» **WORK TO COMPLETE**: Would you retype the records below exactly as they appear?

Content starts

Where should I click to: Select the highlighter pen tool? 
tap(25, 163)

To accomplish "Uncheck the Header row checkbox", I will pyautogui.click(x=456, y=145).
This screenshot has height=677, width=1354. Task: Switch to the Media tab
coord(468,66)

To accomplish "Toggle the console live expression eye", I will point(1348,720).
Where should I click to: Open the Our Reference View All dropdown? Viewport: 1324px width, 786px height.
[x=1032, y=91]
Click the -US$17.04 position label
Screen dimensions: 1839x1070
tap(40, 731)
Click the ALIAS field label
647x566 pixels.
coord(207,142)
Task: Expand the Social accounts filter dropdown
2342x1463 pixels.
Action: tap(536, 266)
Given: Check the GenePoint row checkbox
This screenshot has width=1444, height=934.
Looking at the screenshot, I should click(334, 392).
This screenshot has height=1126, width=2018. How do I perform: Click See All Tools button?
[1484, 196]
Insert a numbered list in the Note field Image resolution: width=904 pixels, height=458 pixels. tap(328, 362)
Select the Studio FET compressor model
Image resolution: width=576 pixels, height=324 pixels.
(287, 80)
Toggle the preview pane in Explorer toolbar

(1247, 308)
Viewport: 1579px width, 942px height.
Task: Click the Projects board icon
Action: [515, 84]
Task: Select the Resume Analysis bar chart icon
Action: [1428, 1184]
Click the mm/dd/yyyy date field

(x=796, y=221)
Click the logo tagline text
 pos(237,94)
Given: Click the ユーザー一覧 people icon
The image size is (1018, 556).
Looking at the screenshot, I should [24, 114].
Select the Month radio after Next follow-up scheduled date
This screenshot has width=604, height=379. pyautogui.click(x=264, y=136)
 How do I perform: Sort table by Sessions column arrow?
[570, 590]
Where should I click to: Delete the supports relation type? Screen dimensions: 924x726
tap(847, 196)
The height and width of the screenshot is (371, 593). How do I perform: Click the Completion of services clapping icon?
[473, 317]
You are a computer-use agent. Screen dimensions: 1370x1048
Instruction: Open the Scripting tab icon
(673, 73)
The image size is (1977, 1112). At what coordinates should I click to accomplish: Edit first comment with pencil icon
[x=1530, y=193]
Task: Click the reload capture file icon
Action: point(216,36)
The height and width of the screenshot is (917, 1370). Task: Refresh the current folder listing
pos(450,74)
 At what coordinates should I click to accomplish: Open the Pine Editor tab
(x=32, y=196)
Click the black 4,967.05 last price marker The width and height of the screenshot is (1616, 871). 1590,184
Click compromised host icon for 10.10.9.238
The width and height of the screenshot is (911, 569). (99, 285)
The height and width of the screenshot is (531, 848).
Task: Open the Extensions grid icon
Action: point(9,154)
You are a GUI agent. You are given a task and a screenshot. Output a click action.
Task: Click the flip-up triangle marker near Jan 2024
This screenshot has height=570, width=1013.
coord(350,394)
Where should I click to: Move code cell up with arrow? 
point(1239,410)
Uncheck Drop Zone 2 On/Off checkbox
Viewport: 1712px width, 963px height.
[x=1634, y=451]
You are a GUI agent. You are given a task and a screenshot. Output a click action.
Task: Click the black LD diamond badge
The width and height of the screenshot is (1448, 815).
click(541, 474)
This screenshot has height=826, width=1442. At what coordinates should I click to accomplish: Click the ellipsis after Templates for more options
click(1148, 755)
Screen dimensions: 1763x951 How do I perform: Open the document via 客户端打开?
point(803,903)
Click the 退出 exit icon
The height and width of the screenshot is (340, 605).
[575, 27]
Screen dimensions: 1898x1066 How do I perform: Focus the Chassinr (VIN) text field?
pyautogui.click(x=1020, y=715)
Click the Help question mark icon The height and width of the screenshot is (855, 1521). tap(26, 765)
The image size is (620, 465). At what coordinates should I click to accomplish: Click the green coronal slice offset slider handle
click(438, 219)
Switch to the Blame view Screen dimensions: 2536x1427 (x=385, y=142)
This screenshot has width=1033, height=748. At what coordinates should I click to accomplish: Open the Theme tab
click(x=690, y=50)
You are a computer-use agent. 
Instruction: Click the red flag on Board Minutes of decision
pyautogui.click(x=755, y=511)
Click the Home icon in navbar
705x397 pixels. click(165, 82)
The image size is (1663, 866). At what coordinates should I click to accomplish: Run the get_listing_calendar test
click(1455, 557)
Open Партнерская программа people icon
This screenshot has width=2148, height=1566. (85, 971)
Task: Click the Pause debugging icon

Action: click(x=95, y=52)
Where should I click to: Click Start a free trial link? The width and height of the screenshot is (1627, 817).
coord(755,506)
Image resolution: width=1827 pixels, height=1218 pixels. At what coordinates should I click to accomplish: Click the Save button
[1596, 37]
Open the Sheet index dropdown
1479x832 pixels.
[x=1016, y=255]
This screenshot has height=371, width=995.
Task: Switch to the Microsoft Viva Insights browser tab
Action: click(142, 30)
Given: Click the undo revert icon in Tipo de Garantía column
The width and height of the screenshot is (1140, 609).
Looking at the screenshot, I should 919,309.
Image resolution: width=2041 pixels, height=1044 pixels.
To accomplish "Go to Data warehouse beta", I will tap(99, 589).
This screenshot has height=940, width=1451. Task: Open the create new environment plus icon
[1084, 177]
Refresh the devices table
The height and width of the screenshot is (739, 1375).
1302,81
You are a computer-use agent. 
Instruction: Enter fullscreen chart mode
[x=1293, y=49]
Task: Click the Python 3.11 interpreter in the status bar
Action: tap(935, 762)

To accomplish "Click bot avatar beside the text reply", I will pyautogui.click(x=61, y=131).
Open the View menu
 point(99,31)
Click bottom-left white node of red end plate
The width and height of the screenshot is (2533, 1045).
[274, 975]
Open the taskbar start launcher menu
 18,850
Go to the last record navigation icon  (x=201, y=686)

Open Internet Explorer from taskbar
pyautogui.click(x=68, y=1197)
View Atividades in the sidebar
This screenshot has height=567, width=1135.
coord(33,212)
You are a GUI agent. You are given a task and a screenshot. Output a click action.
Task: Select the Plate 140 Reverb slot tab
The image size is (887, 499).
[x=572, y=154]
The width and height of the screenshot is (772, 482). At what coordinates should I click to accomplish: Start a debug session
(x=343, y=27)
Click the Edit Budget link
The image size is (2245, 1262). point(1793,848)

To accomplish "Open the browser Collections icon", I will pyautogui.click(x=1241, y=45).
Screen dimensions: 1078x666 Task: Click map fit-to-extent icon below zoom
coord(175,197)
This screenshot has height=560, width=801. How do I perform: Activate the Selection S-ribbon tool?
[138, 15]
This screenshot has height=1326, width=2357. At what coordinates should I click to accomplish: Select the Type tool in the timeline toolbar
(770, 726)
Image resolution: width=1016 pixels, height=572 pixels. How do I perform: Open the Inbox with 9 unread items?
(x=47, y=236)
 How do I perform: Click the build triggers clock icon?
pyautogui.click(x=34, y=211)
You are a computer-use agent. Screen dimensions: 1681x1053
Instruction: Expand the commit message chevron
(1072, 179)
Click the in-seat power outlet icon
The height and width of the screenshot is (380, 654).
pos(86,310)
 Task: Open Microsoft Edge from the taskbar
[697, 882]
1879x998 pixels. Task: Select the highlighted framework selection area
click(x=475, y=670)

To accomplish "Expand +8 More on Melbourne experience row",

Content ends

» **SOLVED EXERCISE**:
Where should I click to: Select the highlighter pen tool? 
tap(25, 163)

To accomplish "Uncheck the Header row checkbox", I will pyautogui.click(x=456, y=145).
This screenshot has height=677, width=1354. Task: Switch to the Media tab
coord(468,66)

To accomplish "Toggle the console live expression eye", I will point(1348,720).
Where should I click to: Open the Our Reference View All dropdown? Viewport: 1324px width, 786px height.
[x=1032, y=91]
Click the -US$17.04 position label
Screen dimensions: 1839x1070
tap(40, 731)
Click the ALIAS field label
647x566 pixels.
coord(207,142)
Task: Expand the Social accounts filter dropdown
2342x1463 pixels.
Action: tap(536, 266)
Given: Check the GenePoint row checkbox
This screenshot has width=1444, height=934.
Looking at the screenshot, I should click(334, 392).
This screenshot has height=1126, width=2018. How do I perform: Click See All Tools button?
[1484, 196]
Insert a numbered list in the Note field Image resolution: width=904 pixels, height=458 pixels. tap(328, 362)
Select the Studio FET compressor model
Image resolution: width=576 pixels, height=324 pixels.
(287, 80)
Toggle the preview pane in Explorer toolbar

(1247, 308)
Viewport: 1579px width, 942px height.
Task: Click the Projects board icon
Action: [515, 84]
Task: Select the Resume Analysis bar chart icon
Action: [1428, 1184]
Click the mm/dd/yyyy date field

(x=796, y=221)
Click the logo tagline text
 pos(237,94)
Given: Click the ユーザー一覧 people icon
The image size is (1018, 556).
Looking at the screenshot, I should [24, 114].
Select the Month radio after Next follow-up scheduled date
This screenshot has width=604, height=379. pyautogui.click(x=264, y=136)
 How do I perform: Sort table by Sessions column arrow?
[570, 590]
Where should I click to: Delete the supports relation type? Screen dimensions: 924x726
tap(847, 196)
The height and width of the screenshot is (371, 593). How do I perform: Click the Completion of services clapping icon?
[473, 317]
You are a computer-use agent. Screen dimensions: 1370x1048
Instruction: Open the Scripting tab icon
(673, 73)
The image size is (1977, 1112). At what coordinates should I click to accomplish: Edit first comment with pencil icon
[x=1530, y=193]
Task: Click the reload capture file icon
Action: point(216,36)
The height and width of the screenshot is (917, 1370). Task: Refresh the current folder listing
pos(450,74)
 At what coordinates should I click to accomplish: Open the Pine Editor tab
(x=32, y=196)
Click the black 4,967.05 last price marker The width and height of the screenshot is (1616, 871). 1590,184
Click compromised host icon for 10.10.9.238
The width and height of the screenshot is (911, 569). (99, 285)
The height and width of the screenshot is (531, 848).
Task: Open the Extensions grid icon
Action: point(9,154)
You are a GUI agent. You are given a task and a screenshot. Output a click action.
Task: Click the flip-up triangle marker near Jan 2024
This screenshot has height=570, width=1013.
coord(350,394)
Where should I click to: Move code cell up with arrow? 
point(1239,410)
Uncheck Drop Zone 2 On/Off checkbox
Viewport: 1712px width, 963px height.
[x=1634, y=451]
You are a GUI agent. You are given a task and a screenshot. Output a click action.
Task: Click the black LD diamond badge
The width and height of the screenshot is (1448, 815).
click(541, 474)
This screenshot has height=826, width=1442. At what coordinates should I click to accomplish: Click the ellipsis after Templates for more options
click(1148, 755)
Screen dimensions: 1763x951 How do I perform: Open the document via 客户端打开?
point(803,903)
Click the 退出 exit icon
The height and width of the screenshot is (340, 605).
[575, 27]
Screen dimensions: 1898x1066 How do I perform: Focus the Chassinr (VIN) text field?
pyautogui.click(x=1020, y=715)
Click the Help question mark icon The height and width of the screenshot is (855, 1521). tap(26, 765)
The image size is (620, 465). At what coordinates should I click to accomplish: Click the green coronal slice offset slider handle
click(438, 219)
Switch to the Blame view Screen dimensions: 2536x1427 (x=385, y=142)
This screenshot has width=1033, height=748. At what coordinates should I click to accomplish: Open the Theme tab
click(x=690, y=50)
You are a computer-use agent. 
Instruction: Click the red flag on Board Minutes of decision
pyautogui.click(x=755, y=511)
Click the Home icon in navbar
705x397 pixels. click(165, 82)
The image size is (1663, 866). At what coordinates should I click to accomplish: Run the get_listing_calendar test
click(1455, 557)
Open Партнерская программа people icon
This screenshot has width=2148, height=1566. (85, 971)
Task: Click the Pause debugging icon

Action: click(x=95, y=52)
Where should I click to: Click Start a free trial link? The width and height of the screenshot is (1627, 817).
coord(755,506)
Image resolution: width=1827 pixels, height=1218 pixels. At what coordinates should I click to accomplish: Click the Save button
[1596, 37]
Open the Sheet index dropdown
1479x832 pixels.
[x=1016, y=255]
This screenshot has height=371, width=995.
Task: Switch to the Microsoft Viva Insights browser tab
Action: click(142, 30)
Given: Click the undo revert icon in Tipo de Garantía column
The width and height of the screenshot is (1140, 609).
Looking at the screenshot, I should 919,309.
Image resolution: width=2041 pixels, height=1044 pixels.
To accomplish "Go to Data warehouse beta", I will tap(99, 589).
This screenshot has height=940, width=1451. Task: Open the create new environment plus icon
[1084, 177]
Refresh the devices table
The height and width of the screenshot is (739, 1375).
1302,81
You are a computer-use agent. 
Instruction: Enter fullscreen chart mode
[x=1293, y=49]
Task: Click the Python 3.11 interpreter in the status bar
Action: tap(935, 762)

To accomplish "Click bot avatar beside the text reply", I will pyautogui.click(x=61, y=131).
Open the View menu
 point(99,31)
Click bottom-left white node of red end plate
The width and height of the screenshot is (2533, 1045).
[274, 975]
Open the taskbar start launcher menu
 18,850
Go to the last record navigation icon  (x=201, y=686)

Open Internet Explorer from taskbar
pyautogui.click(x=68, y=1197)
View Atividades in the sidebar
This screenshot has height=567, width=1135.
coord(33,212)
You are a GUI agent. You are given a task and a screenshot. Output a click action.
Task: Select the Plate 140 Reverb slot tab
The image size is (887, 499).
[x=572, y=154]
The width and height of the screenshot is (772, 482). At what coordinates should I click to accomplish: Start a debug session
(x=343, y=27)
Click the Edit Budget link
The image size is (2245, 1262). point(1793,848)

To accomplish "Open the browser Collections icon", I will pyautogui.click(x=1241, y=45).
Screen dimensions: 1078x666 Task: Click map fit-to-extent icon below zoom
coord(175,197)
This screenshot has height=560, width=801. How do I perform: Activate the Selection S-ribbon tool?
[138, 15]
This screenshot has height=1326, width=2357. At what coordinates should I click to accomplish: Select the Type tool in the timeline toolbar
(770, 726)
Image resolution: width=1016 pixels, height=572 pixels. How do I perform: Open the Inbox with 9 unread items?
(x=47, y=236)
 How do I perform: Click the build triggers clock icon?
pyautogui.click(x=34, y=211)
You are a computer-use agent. Screen dimensions: 1681x1053
Instruction: Expand the commit message chevron
(1072, 179)
Click the in-seat power outlet icon
The height and width of the screenshot is (380, 654).
pos(86,310)
 Task: Open Microsoft Edge from the taskbar
[697, 882]
1879x998 pixels. Task: Select the highlighted framework selection area
click(x=475, y=670)

To accomplish "Expand +8 More on Melbourne experience row",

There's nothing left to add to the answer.